The FCC says it will vote at the July 18 open meeting on rules to reduce video and phone rates for incarcerated people. That vote was made possible when Congress removed the last obstacle to reducing those rates.

The remaining obstacle to reducing rates for incarcerated people’s communications services (IPCS) was the limits of the FCC’s ability to regulate rates for intrastate calls and video communications. That “final loophole,” as the FCC calls it, was closed by the passage by Congress of the Martha Wright-Reed Just and Reasonable Communications Act. The act was signed into law on January 5, 2023.

This week, FCC Chairwoman Jessica Rosenworcel shared final rules that the FCC will consider. The proposed rules would significantly lower per-minute rate caps for out-of-state and international audio calls from any type of correctional facility. It would also apply those rate caps to in-state audio calls.

The proposed rules would establish interim per-minute rate caps for video, including video visitation. The proposed rules would eliminate the ability to impose separate ancillary service charges. 

The FCC provided examples of how passage of the rules could change costs:

  • Callers in large jails using a single call service option to make a 15-minute audio call will pay $0.90 rather than as much as $11.35 using the rates in effect today. 
  • Callers in a small jail using a single call service to make a 15-minute audio call will pay $1.35 rather than the $12.10 they would pay today.
  • Video calls under the new lowest video rate cap ($0.11/minute) would cost consumers $2.75, as compared to one regional jail system in Virginia where video call users are charged a flat rate of $15 for up to a 25-minute video call, an effective rate of at least $0.60/minute. 
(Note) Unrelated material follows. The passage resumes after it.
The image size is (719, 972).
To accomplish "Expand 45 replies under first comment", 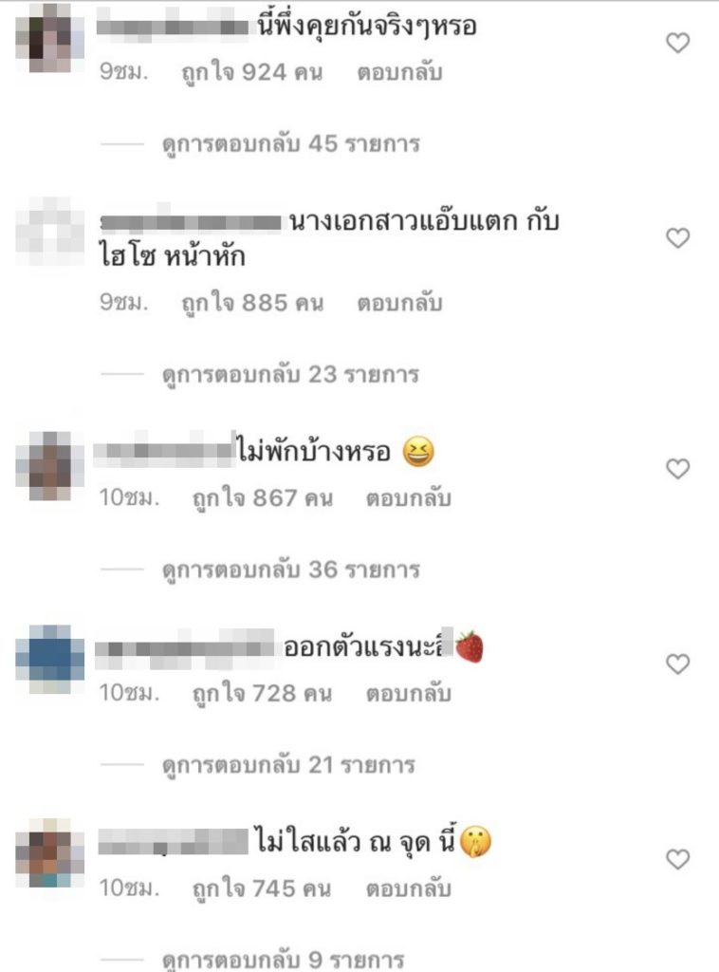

“Our communities benefit from incarcerated people staying connected to their loved ones,” Rosenworcel said. “This agency has long worked to end these practices. Now… we put to practice the call a bipartisan Congress made clear—that everyone deserves communications with just and reasonable rates and practices, including those who are incarcerated and their families.”

This is not the first time the FCC ruled on telecommunications and the incarcerated population. In July 2023, it certified a system from Tecore Networks aimed at preventing contraband cell phones from accessing voice, data, and messaging services in prisons.